◆ **INSTRUCTIONS TO FOLLOW**: For the string "computer", search the entries below and copy every line where it appears.
**** EXERCISE DATA ****
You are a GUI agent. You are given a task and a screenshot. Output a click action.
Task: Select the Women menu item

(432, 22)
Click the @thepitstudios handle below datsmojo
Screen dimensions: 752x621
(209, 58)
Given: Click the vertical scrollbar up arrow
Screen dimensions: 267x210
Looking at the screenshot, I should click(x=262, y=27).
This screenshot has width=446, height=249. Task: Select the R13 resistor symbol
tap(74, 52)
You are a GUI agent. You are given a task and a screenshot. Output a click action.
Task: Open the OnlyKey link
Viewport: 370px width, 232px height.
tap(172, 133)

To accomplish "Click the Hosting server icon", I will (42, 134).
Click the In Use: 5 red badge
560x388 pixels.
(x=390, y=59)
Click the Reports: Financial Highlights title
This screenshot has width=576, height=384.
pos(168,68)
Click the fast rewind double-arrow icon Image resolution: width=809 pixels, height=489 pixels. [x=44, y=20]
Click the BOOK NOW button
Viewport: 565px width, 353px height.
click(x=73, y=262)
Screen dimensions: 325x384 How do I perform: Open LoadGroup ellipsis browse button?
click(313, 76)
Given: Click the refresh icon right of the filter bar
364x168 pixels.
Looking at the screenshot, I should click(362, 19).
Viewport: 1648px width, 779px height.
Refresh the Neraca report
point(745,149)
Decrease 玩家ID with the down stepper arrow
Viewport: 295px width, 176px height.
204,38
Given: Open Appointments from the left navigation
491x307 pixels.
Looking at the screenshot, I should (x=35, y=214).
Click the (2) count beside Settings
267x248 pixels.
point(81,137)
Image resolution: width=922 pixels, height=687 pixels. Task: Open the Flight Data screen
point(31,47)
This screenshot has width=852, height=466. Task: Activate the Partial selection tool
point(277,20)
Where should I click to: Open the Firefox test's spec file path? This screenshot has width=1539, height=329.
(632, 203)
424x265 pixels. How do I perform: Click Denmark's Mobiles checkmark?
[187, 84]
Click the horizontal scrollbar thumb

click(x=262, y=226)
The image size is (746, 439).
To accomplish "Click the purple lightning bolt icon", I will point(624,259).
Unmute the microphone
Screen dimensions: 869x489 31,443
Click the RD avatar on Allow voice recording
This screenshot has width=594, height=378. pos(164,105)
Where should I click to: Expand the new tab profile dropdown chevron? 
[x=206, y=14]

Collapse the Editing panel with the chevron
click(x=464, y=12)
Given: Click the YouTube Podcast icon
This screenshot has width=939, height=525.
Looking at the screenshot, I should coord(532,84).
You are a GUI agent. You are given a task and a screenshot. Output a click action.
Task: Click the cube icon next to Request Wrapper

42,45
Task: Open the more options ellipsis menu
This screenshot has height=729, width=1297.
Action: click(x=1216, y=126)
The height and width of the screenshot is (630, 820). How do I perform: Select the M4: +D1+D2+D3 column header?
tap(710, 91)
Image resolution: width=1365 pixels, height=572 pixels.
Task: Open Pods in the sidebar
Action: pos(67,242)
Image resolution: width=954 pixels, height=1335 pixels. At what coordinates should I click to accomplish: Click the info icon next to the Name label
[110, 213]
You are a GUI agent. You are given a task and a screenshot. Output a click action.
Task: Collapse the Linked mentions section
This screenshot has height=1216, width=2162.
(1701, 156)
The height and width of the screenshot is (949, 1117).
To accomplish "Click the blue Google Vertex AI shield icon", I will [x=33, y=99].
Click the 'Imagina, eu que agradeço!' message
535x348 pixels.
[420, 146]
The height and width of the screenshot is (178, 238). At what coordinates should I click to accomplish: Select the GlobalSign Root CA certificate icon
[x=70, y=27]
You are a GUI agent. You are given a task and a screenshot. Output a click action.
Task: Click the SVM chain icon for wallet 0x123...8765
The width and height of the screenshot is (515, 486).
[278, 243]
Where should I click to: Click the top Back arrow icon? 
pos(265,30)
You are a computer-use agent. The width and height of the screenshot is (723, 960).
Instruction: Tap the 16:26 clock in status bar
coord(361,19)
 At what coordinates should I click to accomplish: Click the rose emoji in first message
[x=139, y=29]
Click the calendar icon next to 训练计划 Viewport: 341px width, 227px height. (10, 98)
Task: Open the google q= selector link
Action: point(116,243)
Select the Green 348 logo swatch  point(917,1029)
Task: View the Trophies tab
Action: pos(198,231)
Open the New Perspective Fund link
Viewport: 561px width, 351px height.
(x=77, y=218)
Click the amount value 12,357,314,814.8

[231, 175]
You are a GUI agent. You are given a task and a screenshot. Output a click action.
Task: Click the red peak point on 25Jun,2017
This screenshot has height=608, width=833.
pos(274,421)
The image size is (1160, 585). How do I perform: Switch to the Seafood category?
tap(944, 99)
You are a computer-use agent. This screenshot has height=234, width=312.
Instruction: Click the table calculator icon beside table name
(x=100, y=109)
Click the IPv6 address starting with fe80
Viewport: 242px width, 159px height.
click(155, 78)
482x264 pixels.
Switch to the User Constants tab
****
◆ **EXERCISE RESULT**:
You are a computer-use agent. The width and height of the screenshot is (723, 960).
You are a computer-use agent. This screenshot has height=234, width=312.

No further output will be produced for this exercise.